**YOUR ASSIGNMENT**
Output each record exactly. Leave none out.

**EXERCISE MATERIALS**
►

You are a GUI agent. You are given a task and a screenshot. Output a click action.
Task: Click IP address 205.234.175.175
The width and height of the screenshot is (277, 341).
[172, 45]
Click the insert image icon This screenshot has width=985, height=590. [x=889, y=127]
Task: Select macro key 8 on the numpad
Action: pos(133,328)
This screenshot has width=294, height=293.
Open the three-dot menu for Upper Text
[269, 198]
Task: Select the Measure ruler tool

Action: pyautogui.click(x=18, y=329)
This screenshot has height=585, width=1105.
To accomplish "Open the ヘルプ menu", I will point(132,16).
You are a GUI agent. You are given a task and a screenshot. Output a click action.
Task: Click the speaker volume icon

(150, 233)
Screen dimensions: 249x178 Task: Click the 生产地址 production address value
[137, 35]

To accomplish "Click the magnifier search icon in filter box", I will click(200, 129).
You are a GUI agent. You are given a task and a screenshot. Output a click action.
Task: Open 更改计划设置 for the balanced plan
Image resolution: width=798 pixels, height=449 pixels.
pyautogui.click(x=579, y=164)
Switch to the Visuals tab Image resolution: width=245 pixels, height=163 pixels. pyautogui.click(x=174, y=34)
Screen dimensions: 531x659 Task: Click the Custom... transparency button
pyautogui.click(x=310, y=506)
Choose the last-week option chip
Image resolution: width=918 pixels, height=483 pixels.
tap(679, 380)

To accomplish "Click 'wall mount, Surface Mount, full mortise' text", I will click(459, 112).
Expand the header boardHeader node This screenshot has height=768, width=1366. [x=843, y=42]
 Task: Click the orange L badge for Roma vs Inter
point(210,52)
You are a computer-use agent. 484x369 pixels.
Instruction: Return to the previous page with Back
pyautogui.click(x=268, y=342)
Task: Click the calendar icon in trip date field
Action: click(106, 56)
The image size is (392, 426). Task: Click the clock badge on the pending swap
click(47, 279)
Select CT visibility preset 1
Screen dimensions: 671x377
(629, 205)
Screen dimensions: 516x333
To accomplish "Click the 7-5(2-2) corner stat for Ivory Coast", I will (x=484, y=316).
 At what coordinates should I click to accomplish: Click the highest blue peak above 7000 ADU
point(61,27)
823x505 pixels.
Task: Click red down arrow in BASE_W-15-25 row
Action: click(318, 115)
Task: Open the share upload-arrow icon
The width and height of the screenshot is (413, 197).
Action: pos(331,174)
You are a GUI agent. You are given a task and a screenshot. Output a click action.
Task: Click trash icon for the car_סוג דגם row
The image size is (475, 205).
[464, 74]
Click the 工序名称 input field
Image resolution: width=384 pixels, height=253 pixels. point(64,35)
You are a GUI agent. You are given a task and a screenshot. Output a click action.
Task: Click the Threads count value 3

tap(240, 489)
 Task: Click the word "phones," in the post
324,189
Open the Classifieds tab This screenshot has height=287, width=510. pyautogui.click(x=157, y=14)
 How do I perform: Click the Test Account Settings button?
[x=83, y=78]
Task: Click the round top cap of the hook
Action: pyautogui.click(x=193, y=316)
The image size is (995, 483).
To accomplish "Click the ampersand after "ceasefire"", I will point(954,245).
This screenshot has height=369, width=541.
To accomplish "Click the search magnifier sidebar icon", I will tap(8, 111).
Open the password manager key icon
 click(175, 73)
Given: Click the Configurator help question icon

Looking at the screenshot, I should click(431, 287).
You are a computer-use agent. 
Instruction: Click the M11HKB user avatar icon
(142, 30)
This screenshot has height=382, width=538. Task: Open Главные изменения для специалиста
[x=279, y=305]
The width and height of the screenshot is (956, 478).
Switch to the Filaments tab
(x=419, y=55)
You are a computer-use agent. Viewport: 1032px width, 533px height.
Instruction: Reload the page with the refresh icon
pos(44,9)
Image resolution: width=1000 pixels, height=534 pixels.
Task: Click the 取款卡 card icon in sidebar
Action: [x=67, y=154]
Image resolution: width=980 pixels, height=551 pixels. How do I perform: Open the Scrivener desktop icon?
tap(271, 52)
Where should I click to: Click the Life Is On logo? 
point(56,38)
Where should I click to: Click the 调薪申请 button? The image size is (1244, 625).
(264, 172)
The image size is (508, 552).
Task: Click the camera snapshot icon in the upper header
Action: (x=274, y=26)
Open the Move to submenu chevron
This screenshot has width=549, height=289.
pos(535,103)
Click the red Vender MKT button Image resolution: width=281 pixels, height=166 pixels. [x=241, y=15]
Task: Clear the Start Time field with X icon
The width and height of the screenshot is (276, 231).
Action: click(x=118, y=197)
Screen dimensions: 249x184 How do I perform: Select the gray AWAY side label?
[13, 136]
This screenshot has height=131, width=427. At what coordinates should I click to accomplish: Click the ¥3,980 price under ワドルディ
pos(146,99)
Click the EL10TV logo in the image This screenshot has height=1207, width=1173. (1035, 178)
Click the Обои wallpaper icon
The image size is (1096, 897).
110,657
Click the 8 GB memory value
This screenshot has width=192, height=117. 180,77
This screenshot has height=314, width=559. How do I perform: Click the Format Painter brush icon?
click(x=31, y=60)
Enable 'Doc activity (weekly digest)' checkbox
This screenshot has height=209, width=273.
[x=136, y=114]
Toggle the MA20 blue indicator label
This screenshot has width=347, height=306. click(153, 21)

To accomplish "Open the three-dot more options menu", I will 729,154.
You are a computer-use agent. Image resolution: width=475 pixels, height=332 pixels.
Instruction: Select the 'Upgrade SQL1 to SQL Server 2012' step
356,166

◄

**RESPONSE TO THE TASK**
You are a GUI agent. You are given a task and a screenshot. Output a click action.
Task: Click IP address 205.234.175.175
The width and height of the screenshot is (277, 341).
[172, 45]
Click the insert image icon This screenshot has width=985, height=590. [x=889, y=127]
Task: Select macro key 8 on the numpad
Action: pos(133,328)
This screenshot has width=294, height=293.
Open the three-dot menu for Upper Text
[269, 198]
Task: Select the Measure ruler tool

Action: pyautogui.click(x=18, y=329)
This screenshot has height=585, width=1105.
To accomplish "Open the ヘルプ menu", I will point(132,16).
You are a GUI agent. You are given a task and a screenshot. Output a click action.
Task: Click the speaker volume icon

(150, 233)
Screen dimensions: 249x178 Task: Click the 生产地址 production address value
[137, 35]

To accomplish "Click the magnifier search icon in filter box", I will click(200, 129).
You are a GUI agent. You are given a task and a screenshot. Output a click action.
Task: Open 更改计划设置 for the balanced plan
Image resolution: width=798 pixels, height=449 pixels.
pyautogui.click(x=579, y=164)
Switch to the Visuals tab Image resolution: width=245 pixels, height=163 pixels. pyautogui.click(x=174, y=34)
Screen dimensions: 531x659 Task: Click the Custom... transparency button
pyautogui.click(x=310, y=506)
Choose the last-week option chip
Image resolution: width=918 pixels, height=483 pixels.
tap(679, 380)

To accomplish "Click 'wall mount, Surface Mount, full mortise' text", I will click(459, 112).
Expand the header boardHeader node This screenshot has height=768, width=1366. [x=843, y=42]
 Task: Click the orange L badge for Roma vs Inter
point(210,52)
You are a computer-use agent. 484x369 pixels.
Instruction: Return to the previous page with Back
pyautogui.click(x=268, y=342)
Task: Click the calendar icon in trip date field
Action: click(106, 56)
The image size is (392, 426). Task: Click the clock badge on the pending swap
click(47, 279)
Select CT visibility preset 1
Screen dimensions: 671x377
(629, 205)
Screen dimensions: 516x333
To accomplish "Click the 7-5(2-2) corner stat for Ivory Coast", I will (x=484, y=316).
 At what coordinates should I click to accomplish: Click the highest blue peak above 7000 ADU
point(61,27)
823x505 pixels.
Task: Click red down arrow in BASE_W-15-25 row
Action: click(318, 115)
Task: Open the share upload-arrow icon
The width and height of the screenshot is (413, 197).
Action: pos(331,174)
You are a GUI agent. You are given a task and a screenshot. Output a click action.
Task: Click trash icon for the car_סוג דגם row
The image size is (475, 205).
[464, 74]
Click the 工序名称 input field
Image resolution: width=384 pixels, height=253 pixels. point(64,35)
You are a GUI agent. You are given a task and a screenshot. Output a click action.
Task: Click the Threads count value 3

tap(240, 489)
 Task: Click the word "phones," in the post
324,189
Open the Classifieds tab This screenshot has height=287, width=510. pyautogui.click(x=157, y=14)
 How do I perform: Click the Test Account Settings button?
[x=83, y=78]
Task: Click the round top cap of the hook
Action: pyautogui.click(x=193, y=316)
The image size is (995, 483).
To accomplish "Click the ampersand after "ceasefire"", I will point(954,245).
This screenshot has height=369, width=541.
To accomplish "Click the search magnifier sidebar icon", I will tap(8, 111).
Open the password manager key icon
 click(175, 73)
Given: Click the Configurator help question icon

Looking at the screenshot, I should click(431, 287).
You are a computer-use agent. 
Instruction: Click the M11HKB user avatar icon
(142, 30)
This screenshot has height=382, width=538. Task: Open Главные изменения для специалиста
[x=279, y=305]
The width and height of the screenshot is (956, 478).
Switch to the Filaments tab
(x=419, y=55)
You are a computer-use agent. Viewport: 1032px width, 533px height.
Instruction: Reload the page with the refresh icon
pos(44,9)
Image resolution: width=1000 pixels, height=534 pixels.
Task: Click the 取款卡 card icon in sidebar
Action: [x=67, y=154]
Image resolution: width=980 pixels, height=551 pixels. How do I perform: Open the Scrivener desktop icon?
tap(271, 52)
Where should I click to: Click the Life Is On logo? 
point(56,38)
Where should I click to: Click the 调薪申请 button? The image size is (1244, 625).
(264, 172)
The image size is (508, 552).
Task: Click the camera snapshot icon in the upper header
Action: (x=274, y=26)
Open the Move to submenu chevron
This screenshot has width=549, height=289.
pos(535,103)
Click the red Vender MKT button Image resolution: width=281 pixels, height=166 pixels. [x=241, y=15]
Task: Clear the Start Time field with X icon
The width and height of the screenshot is (276, 231).
Action: click(x=118, y=197)
Screen dimensions: 249x184 How do I perform: Select the gray AWAY side label?
[13, 136]
This screenshot has height=131, width=427. At what coordinates should I click to accomplish: Click the ¥3,980 price under ワドルディ
pos(146,99)
Click the EL10TV logo in the image This screenshot has height=1207, width=1173. (1035, 178)
Click the Обои wallpaper icon
The image size is (1096, 897).
110,657
Click the 8 GB memory value
This screenshot has width=192, height=117. 180,77
This screenshot has height=314, width=559. How do I perform: Click the Format Painter brush icon?
click(x=31, y=60)
Enable 'Doc activity (weekly digest)' checkbox
This screenshot has height=209, width=273.
[x=136, y=114]
Toggle the MA20 blue indicator label
This screenshot has width=347, height=306. click(153, 21)

To accomplish "Open the three-dot more options menu", I will 729,154.
You are a computer-use agent. Image resolution: width=475 pixels, height=332 pixels.
Instruction: Select the 'Upgrade SQL1 to SQL Server 2012' step
356,166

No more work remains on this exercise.